Stored records:
■ ■ ■ ■ ■

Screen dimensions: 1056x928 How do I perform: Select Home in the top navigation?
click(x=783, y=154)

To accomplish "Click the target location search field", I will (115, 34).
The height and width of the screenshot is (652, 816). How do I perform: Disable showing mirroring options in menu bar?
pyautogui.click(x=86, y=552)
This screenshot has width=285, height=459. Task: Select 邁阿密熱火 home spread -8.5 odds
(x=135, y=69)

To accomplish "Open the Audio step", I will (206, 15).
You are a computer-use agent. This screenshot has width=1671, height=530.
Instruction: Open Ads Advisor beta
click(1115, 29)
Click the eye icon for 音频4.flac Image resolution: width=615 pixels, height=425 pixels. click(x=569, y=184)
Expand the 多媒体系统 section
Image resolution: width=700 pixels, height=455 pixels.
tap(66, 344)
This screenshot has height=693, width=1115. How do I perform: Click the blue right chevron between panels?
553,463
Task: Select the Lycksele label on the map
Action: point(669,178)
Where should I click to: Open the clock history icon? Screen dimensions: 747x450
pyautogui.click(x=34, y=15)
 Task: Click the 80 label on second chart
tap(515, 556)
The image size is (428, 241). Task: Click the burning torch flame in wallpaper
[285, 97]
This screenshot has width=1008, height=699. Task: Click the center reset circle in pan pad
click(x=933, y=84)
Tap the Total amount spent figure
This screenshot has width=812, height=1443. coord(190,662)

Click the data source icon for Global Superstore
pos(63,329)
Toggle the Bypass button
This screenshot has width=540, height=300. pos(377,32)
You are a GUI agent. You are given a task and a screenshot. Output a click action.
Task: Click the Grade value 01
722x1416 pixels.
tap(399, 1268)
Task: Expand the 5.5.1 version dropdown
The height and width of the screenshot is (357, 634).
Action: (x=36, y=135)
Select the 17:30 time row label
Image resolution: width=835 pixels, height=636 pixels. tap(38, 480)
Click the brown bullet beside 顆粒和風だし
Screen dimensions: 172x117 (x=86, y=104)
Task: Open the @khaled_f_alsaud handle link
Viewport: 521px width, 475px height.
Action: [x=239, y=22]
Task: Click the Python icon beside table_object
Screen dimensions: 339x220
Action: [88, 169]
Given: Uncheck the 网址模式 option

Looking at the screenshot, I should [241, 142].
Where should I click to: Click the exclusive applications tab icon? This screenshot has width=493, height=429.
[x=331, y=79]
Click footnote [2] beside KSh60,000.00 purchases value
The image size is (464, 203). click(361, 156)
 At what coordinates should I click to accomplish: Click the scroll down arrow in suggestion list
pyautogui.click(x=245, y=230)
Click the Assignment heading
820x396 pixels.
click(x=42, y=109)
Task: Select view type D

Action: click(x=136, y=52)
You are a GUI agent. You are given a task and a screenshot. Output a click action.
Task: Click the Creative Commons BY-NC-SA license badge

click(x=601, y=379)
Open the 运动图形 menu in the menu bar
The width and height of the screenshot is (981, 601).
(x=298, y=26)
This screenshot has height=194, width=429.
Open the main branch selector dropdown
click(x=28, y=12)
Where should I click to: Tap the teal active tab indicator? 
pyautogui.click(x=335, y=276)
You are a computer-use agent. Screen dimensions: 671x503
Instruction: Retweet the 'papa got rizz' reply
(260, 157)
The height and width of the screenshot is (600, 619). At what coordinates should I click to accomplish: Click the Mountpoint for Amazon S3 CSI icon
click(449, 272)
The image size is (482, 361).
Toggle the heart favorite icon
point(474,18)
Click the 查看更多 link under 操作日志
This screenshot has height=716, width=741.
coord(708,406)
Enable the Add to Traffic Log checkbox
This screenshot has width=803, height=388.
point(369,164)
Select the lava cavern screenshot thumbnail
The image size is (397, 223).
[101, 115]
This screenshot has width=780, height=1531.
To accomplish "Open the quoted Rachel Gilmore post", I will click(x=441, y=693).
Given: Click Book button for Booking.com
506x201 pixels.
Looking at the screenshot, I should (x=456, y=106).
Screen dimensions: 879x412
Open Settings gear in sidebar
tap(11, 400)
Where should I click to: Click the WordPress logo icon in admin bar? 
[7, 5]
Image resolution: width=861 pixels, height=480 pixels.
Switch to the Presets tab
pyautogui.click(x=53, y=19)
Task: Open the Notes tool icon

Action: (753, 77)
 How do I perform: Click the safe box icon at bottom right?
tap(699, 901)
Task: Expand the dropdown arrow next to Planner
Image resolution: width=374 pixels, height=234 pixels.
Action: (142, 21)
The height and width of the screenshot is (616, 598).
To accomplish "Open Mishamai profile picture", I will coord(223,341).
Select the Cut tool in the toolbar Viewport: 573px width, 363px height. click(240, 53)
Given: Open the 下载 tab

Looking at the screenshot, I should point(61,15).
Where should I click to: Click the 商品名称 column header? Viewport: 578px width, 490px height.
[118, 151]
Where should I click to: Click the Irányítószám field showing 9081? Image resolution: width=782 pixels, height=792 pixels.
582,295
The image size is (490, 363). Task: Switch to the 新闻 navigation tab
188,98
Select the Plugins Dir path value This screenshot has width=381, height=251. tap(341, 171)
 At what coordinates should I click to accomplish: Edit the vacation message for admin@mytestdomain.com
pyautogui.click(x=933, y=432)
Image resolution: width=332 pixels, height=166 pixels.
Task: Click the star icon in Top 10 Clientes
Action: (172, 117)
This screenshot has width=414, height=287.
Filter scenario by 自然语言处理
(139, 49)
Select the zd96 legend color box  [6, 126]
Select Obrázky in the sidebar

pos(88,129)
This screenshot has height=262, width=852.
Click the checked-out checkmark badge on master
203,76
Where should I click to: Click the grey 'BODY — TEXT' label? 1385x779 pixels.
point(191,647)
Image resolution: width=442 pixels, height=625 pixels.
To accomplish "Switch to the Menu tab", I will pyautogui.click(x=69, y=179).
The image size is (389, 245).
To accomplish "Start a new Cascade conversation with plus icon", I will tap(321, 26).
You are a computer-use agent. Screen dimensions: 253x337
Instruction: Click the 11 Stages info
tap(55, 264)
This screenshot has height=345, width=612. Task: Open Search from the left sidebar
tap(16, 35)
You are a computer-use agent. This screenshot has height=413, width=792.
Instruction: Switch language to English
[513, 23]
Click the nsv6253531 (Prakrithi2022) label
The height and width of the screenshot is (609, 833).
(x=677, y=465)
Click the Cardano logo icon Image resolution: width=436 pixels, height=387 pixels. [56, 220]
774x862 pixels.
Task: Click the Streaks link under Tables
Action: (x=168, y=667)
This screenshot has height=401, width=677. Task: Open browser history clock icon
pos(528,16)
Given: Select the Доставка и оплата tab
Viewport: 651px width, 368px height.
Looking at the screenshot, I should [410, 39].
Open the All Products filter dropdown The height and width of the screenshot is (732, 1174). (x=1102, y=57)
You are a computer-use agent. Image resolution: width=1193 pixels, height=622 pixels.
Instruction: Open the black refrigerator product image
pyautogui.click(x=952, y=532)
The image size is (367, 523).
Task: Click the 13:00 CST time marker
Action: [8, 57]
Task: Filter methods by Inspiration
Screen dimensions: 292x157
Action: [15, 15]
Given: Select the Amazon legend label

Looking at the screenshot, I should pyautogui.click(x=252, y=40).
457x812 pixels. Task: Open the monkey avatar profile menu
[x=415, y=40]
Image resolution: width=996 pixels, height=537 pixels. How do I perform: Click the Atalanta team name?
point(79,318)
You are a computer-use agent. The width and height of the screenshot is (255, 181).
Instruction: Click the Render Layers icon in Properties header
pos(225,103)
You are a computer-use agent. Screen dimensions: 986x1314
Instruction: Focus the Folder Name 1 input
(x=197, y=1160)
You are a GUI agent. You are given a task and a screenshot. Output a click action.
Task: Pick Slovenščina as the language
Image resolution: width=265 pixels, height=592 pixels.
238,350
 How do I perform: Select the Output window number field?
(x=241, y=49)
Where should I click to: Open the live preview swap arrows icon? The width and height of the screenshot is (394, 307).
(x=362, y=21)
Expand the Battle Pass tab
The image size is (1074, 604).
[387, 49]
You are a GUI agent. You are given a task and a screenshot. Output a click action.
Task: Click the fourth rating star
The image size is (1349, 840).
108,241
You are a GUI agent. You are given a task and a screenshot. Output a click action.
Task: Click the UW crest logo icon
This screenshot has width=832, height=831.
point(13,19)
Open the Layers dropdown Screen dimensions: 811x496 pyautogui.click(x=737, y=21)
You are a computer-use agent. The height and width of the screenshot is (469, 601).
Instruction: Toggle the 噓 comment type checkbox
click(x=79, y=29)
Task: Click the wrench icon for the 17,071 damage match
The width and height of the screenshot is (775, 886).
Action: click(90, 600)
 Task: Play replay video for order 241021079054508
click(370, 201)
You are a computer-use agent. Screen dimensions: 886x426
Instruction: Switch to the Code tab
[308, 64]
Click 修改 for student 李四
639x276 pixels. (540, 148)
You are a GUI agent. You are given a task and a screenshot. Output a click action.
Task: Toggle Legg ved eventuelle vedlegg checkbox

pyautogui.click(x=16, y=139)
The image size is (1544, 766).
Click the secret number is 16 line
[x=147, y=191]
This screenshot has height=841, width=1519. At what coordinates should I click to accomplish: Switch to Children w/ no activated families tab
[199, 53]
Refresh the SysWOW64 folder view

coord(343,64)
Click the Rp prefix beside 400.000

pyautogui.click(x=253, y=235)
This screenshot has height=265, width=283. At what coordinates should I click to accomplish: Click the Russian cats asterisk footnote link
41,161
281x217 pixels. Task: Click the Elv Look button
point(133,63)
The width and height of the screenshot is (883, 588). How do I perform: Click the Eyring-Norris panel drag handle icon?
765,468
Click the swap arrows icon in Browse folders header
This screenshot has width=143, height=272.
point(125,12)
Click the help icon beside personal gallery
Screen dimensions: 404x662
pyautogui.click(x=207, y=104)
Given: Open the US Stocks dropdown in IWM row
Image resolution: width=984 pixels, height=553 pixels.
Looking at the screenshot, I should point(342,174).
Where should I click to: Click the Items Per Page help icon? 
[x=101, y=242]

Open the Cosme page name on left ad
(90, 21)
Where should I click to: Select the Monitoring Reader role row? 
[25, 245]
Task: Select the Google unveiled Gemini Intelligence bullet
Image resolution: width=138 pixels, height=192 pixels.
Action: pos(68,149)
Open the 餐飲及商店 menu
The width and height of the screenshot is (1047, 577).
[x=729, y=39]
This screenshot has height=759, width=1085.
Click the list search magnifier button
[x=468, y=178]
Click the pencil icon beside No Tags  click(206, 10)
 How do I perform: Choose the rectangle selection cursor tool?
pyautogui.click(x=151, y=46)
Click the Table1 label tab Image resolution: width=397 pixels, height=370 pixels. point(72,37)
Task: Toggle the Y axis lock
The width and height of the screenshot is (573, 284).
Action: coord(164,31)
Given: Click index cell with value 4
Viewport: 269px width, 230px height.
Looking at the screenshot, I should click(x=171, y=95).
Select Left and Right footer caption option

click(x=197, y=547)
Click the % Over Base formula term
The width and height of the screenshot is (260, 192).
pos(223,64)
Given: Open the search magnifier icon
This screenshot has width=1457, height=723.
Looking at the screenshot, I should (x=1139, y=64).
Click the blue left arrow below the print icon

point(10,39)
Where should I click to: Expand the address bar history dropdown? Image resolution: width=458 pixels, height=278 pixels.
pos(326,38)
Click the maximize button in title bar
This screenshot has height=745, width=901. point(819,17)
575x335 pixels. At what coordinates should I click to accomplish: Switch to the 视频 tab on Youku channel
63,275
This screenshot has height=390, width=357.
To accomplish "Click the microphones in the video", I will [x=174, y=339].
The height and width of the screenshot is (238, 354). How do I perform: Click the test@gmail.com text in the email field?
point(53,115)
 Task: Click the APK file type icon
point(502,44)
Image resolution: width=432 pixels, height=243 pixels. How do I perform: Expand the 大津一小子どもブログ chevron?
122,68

■ ■ ■ ■ ■

#### PROBLEM STATEMENT:
Which lines above include the string "with"? Show them.

#### RESULT OF THE EXERCISE:
To accomplish "Start a new Cascade conversation with plus icon", I will tap(321, 26).
Given: Click index cell with value 4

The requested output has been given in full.